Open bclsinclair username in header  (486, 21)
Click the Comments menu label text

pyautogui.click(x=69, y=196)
...
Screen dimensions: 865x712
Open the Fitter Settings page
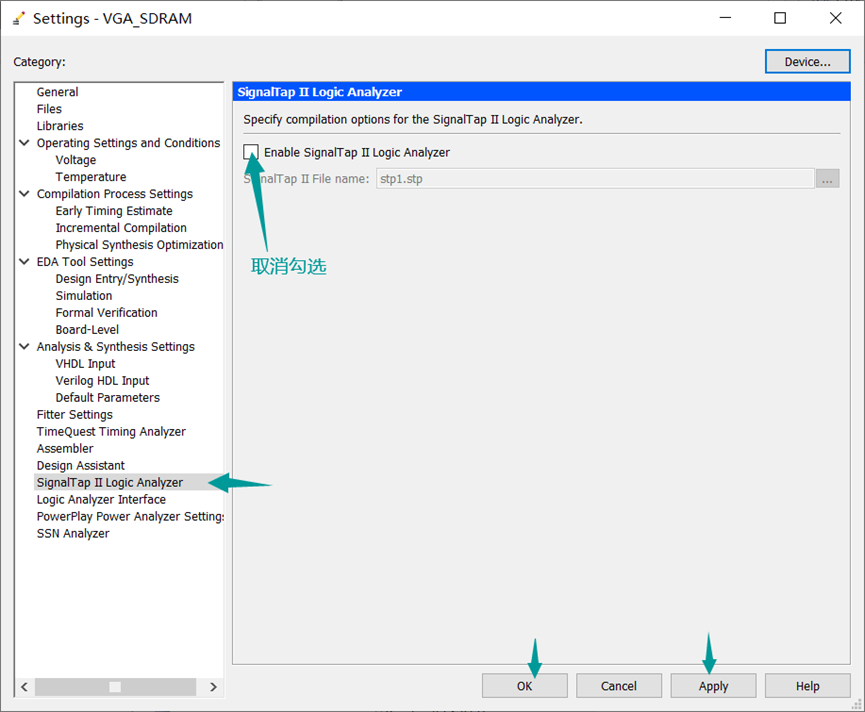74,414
...
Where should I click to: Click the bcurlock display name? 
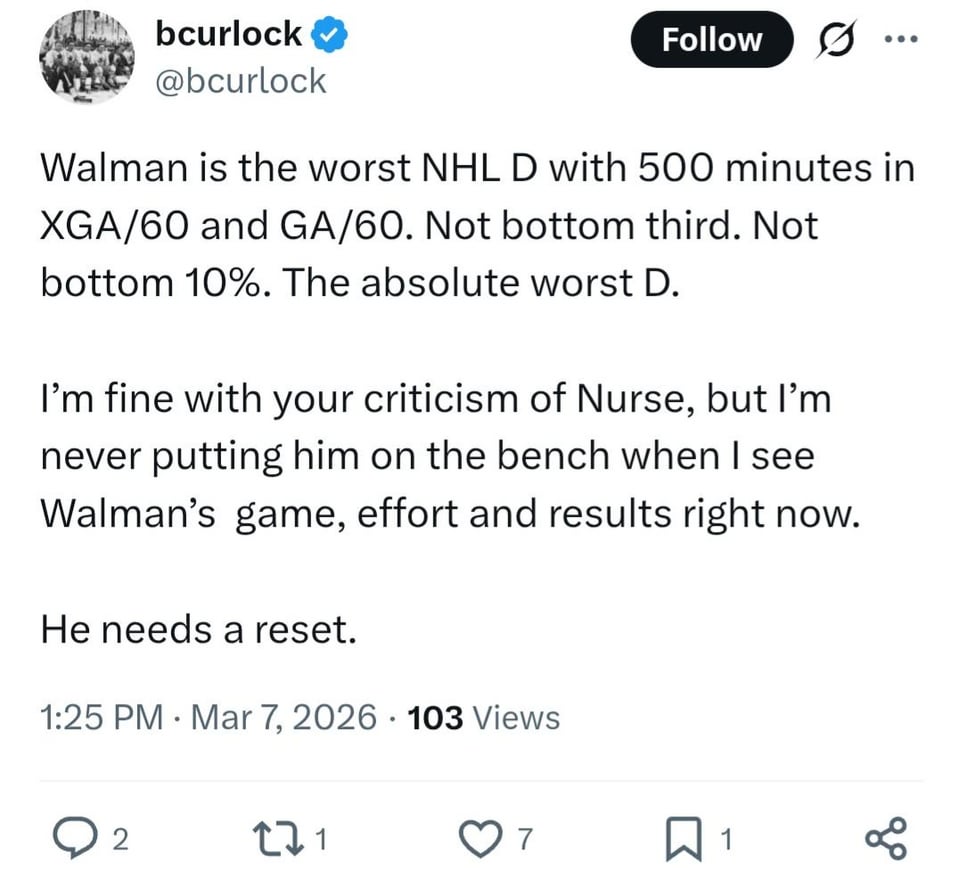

- Set task
Copy the lines from the one containing "Open bclsinclair username" through the one containing "pyautogui.click(x=69, y=196)", inclusive, reproducing each line verbatim.

- Answer to the task
Open bclsinclair username in header  (486, 21)
Click the Comments menu label text

pyautogui.click(x=69, y=196)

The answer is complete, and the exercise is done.